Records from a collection
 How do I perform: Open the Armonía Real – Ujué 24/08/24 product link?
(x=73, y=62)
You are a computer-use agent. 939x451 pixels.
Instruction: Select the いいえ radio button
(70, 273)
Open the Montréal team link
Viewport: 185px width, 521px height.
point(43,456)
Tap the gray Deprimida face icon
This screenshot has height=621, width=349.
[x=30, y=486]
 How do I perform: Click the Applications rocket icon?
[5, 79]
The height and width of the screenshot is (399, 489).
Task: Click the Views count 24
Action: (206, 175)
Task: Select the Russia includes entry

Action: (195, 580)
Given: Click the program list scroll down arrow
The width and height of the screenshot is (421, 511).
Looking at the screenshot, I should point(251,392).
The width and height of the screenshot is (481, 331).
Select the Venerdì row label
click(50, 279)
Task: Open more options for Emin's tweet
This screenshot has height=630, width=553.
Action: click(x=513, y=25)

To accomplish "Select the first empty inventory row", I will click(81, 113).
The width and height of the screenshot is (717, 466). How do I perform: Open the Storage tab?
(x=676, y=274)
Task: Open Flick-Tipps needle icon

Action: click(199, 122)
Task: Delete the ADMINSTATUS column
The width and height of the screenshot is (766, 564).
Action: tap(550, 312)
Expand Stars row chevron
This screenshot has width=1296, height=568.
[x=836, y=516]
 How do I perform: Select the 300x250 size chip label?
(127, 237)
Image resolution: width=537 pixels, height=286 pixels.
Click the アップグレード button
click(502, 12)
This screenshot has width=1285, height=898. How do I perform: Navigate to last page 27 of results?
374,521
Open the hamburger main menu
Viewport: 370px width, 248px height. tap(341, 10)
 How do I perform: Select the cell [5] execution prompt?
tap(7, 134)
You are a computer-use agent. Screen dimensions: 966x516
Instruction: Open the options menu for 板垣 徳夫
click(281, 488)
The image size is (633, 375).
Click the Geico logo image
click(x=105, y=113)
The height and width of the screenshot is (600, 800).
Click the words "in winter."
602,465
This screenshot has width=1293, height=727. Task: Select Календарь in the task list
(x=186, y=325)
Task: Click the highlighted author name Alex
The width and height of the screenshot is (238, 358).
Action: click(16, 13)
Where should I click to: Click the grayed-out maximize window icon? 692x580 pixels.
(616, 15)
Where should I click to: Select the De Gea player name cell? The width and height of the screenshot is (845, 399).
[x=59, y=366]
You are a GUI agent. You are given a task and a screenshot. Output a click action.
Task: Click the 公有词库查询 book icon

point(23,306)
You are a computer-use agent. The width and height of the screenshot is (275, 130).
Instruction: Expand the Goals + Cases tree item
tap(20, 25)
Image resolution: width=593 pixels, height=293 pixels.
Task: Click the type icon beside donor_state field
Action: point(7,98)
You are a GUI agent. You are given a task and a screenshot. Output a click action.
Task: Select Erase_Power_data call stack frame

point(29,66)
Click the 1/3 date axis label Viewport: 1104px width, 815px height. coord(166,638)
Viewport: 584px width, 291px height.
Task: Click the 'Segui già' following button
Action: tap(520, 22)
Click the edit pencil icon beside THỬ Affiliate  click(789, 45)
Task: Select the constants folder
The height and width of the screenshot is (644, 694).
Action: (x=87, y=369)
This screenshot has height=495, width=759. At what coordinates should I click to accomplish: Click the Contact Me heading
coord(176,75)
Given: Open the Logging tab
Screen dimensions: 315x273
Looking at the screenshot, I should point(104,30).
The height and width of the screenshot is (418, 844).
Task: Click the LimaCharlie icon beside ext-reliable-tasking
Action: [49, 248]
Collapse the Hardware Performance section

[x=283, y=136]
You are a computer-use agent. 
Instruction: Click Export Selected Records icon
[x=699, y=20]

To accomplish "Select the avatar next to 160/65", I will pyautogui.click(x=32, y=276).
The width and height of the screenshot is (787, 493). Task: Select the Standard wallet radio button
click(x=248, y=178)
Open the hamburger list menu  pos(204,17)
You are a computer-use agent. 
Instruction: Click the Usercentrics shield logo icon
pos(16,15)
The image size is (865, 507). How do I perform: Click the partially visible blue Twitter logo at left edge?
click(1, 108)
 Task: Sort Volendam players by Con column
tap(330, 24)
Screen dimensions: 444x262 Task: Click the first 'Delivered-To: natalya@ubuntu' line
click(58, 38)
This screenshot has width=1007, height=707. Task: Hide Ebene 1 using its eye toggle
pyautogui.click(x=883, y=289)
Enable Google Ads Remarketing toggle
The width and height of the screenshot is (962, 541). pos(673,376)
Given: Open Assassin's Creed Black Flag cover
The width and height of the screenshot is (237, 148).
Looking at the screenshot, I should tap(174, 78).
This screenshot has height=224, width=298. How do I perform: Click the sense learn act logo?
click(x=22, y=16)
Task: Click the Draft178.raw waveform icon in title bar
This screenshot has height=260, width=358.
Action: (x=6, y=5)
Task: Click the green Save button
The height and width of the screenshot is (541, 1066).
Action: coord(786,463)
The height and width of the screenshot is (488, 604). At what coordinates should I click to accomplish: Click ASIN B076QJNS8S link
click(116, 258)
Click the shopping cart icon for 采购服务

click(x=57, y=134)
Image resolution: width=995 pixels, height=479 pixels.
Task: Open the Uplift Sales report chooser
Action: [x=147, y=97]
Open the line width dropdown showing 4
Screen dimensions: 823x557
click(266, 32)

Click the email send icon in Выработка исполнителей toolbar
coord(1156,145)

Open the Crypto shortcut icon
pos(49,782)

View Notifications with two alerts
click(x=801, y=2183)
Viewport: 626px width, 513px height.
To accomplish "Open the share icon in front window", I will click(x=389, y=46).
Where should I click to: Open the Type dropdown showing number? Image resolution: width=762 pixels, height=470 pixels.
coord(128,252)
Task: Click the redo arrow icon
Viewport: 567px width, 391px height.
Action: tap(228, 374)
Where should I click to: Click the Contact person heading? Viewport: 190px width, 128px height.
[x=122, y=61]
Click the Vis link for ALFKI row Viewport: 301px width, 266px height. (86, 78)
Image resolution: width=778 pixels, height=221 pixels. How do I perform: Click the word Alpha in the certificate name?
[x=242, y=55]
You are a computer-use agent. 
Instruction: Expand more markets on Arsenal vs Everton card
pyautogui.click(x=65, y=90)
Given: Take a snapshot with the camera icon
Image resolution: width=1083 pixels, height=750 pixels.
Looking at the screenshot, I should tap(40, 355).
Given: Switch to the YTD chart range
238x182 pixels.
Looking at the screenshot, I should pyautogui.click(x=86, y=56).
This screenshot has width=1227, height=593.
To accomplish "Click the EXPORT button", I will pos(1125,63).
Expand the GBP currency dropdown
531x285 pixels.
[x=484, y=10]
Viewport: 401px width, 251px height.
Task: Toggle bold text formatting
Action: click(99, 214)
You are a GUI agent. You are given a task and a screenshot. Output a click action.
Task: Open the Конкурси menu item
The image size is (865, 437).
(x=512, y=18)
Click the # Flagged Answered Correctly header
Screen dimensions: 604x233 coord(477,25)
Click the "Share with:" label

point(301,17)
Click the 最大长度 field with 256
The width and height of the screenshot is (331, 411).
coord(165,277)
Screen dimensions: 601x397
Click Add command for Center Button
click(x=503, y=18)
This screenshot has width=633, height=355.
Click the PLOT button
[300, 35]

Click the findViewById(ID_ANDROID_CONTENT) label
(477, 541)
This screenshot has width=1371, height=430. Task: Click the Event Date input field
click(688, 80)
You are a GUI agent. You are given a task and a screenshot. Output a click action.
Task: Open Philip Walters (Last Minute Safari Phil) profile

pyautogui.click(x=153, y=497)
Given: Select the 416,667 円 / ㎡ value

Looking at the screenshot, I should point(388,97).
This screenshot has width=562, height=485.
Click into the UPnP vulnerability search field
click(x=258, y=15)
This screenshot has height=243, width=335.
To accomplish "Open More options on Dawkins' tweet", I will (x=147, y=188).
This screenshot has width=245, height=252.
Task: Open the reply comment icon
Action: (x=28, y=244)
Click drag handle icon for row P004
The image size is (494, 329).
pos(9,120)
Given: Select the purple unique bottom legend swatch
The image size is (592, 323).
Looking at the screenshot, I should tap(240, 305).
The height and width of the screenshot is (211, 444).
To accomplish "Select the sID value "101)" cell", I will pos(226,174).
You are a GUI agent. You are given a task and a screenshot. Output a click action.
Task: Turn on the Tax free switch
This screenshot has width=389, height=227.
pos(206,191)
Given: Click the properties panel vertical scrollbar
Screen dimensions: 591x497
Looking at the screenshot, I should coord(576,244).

● **REQUIRED ACTION**
Begin with the first line of the records and reproduce each line as is, ending with the line that holds "Task: Open more options for Emin's tweet".

● **THE ANSWER**
 How do I perform: Open the Armonía Real – Ujué 24/08/24 product link?
(x=73, y=62)
You are a computer-use agent. 939x451 pixels.
Instruction: Select the いいえ radio button
(70, 273)
Open the Montréal team link
Viewport: 185px width, 521px height.
point(43,456)
Tap the gray Deprimida face icon
This screenshot has height=621, width=349.
[x=30, y=486]
 How do I perform: Click the Applications rocket icon?
[5, 79]
The height and width of the screenshot is (399, 489).
Task: Click the Views count 24
Action: (206, 175)
Task: Select the Russia includes entry

Action: (195, 580)
Given: Click the program list scroll down arrow
The width and height of the screenshot is (421, 511).
Looking at the screenshot, I should point(251,392).
The width and height of the screenshot is (481, 331).
Select the Venerdì row label
click(50, 279)
Task: Open more options for Emin's tweet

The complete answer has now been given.